■ **Problem set**:
(a) Answer these questions from the essay on judgment:
(i) What does the writer say they felt superior to?
(ii) Which four "demons" does the writer say throw them into judging mode?
(iii) What motto does the writer attribute to the Ted Lasso school of thought?
(b) Print the essay on judgment between "I am able now" and "wanted to live.", inclusive.

■ **Page text**:
▬▬▬▬▬▬

Escaping The Judgment Juggernaut

“It’s amazing to me how much you can say when you don’t know what you’re talking about.” ~ Phoebe Bridgers

Don’t throw these from a glass house

True story in fifteen words: I was most confident about who I was when I didn’t know who I was.

At that time, my only operational mode was filtered through a mindset of internal superiority. It wasn’t that I felt superior to anyone. Truth was I felt superior to no one. No. One. I protected my fragile sense of self by drawing distinctions between others and who I believed myself to be. Once I learned more about myself, though, once I was at last able to see the cracks in my unconsciously crafted facade, everything changed. I knew my structure was vulnerable, so I started treading more carefully after a thought popped into my head. I recognized that I should not believe everything I think about others or about myself. I started questioning more and being certain less. I accepted that I lived in an enormous glass house, and from this precarious position stone throwing might be ill-advised.

I am still not consistently able to catch my hypocrisy or haughtiness in the moment, but it doesn’t take me more than a few minutes to get to a more open headspace, to recognize where I took a wrong turn, and to embark on a more authentic and honest path with myself and others. This often requires apologizing for a conclusion I jumped to, admitting I made an error, and then pointing out how the comment I made arose from my insecurities. This was difficult at first, but with practice it is becoming much easier. As a side benefit, it allows those in my circle the opportunity to get to know the real me. Like an unboxed refrigerator in a discount warehouse, I’m a little dinged up but in decent working order. There is nothing broken about me. I just had to accept that it’s not my flaws that define me.

I am working to embody the Ted Lasso school of thought: be curious, not judgmental. When I feel that judgment coming up, I am more equipped now to stop myself and be curious about my thoughts and why they jumped straight to negativity and derision. I know the demons that sabotage my better self and throw me into judging mode: shame, guilt, fear, and ego. When I go from zero to judgment faster than a Tesla in ludicrous mode, one of those dastardly devils is behind it. But now that I know my triggers, I’m quicker to catch myself and say, “Whoa there, Nelly. That is wholly unnecessary.” I am able to remind myself that I am safe now, the judgment that secured my ego and made me so damn confident about everything without having reason to be is no longer a necessary survival strategy. If I make a hasty choice or assumption, there is no need to project negative emotions onto someone else to cover up my error. I simply made a miscalculation due to the muscle memory of judgment that kept my fragile ego in bubble wrap for decades. It happens a lot when you’re recovering from a fear-based world view. It’s astounding how a little self-kindness and compassion dosed out accordingly can reduce the adverse effects of fear-based living.

I am able now to give myself and others more grace. We’re all human. We all have baggage that directs our behavior. The path to freeing yourself of judgment is facing that baggage, inspecting it carefully, understanding why you’re carrying it around, and then setting it down. I am grateful to those who bravely and in plain view undertook this journey away from fear-based functioning before me. Glennon Doyle, Kristin Neff, Anne Lamott, and Brené Brown saved me from living the entirety of my life in a glass house I inherited but in which I never wanted to live.

▬▬▬▬▬▬

Dataset entries:
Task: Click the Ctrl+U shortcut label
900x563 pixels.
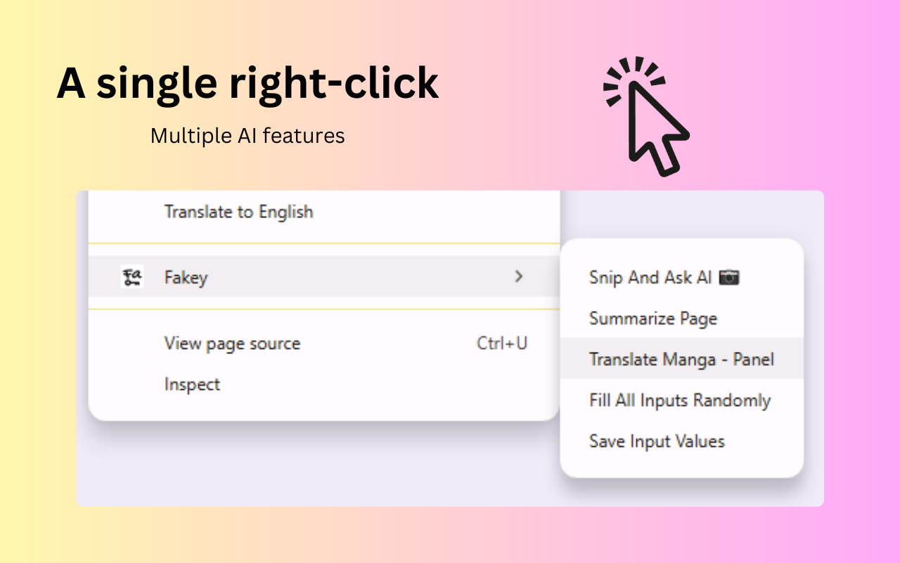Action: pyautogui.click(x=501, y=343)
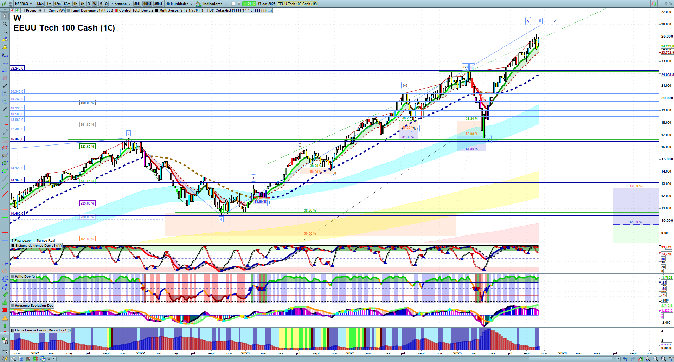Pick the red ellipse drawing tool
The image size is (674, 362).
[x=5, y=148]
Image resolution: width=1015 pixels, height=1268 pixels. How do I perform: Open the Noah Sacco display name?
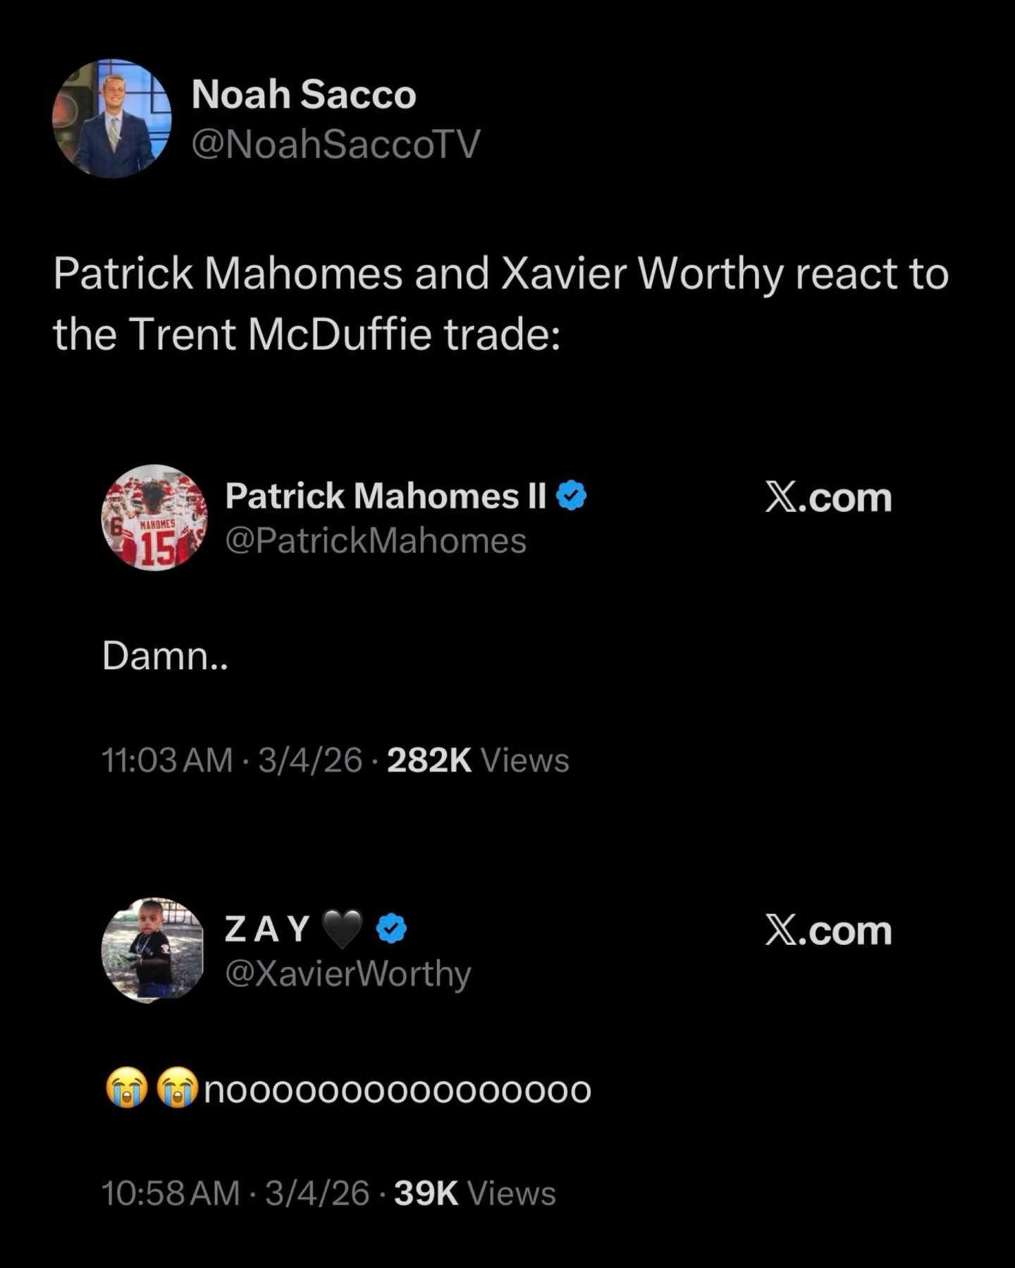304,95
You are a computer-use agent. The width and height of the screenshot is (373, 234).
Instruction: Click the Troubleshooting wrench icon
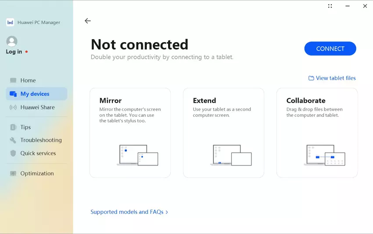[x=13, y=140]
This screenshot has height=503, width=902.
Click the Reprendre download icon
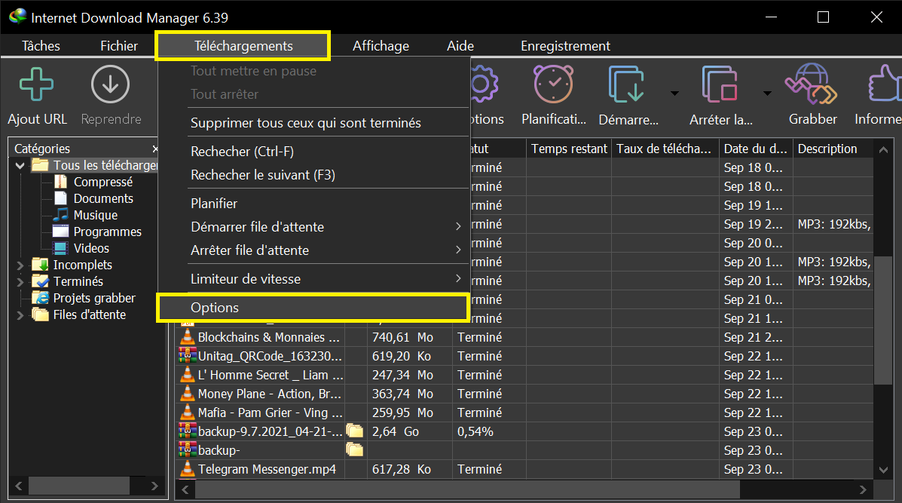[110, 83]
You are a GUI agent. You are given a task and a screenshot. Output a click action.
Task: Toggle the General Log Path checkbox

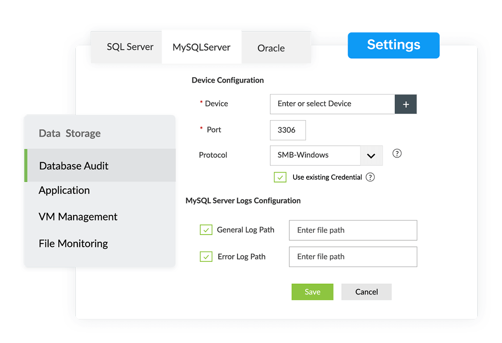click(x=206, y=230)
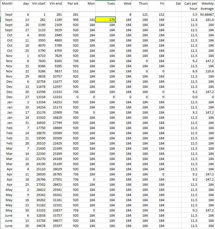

▬▬▬▬▬▬

■ **Task-by-task outputs**:
(a)
(i) No one.
(ii) Shame, guilt, fear, and ego.
(iii) Be curious, not judgmental.

(b)
I am able now to give myself and others more grace. We’re all human. We all have baggage that directs our behavior. The path to freeing yourself of judgment is facing that baggage, inspecting it carefully, understanding why you’re carrying it around, and then setting it down. I am grateful to those who bravely and in plain view undertook this journey away from fear-based functioning before me. Glennon Doyle, Kristin Neff, Anne Lamott, and Brené Brown saved me from living the entirety of my life in a glass house I inherited but in which I never wanted to live.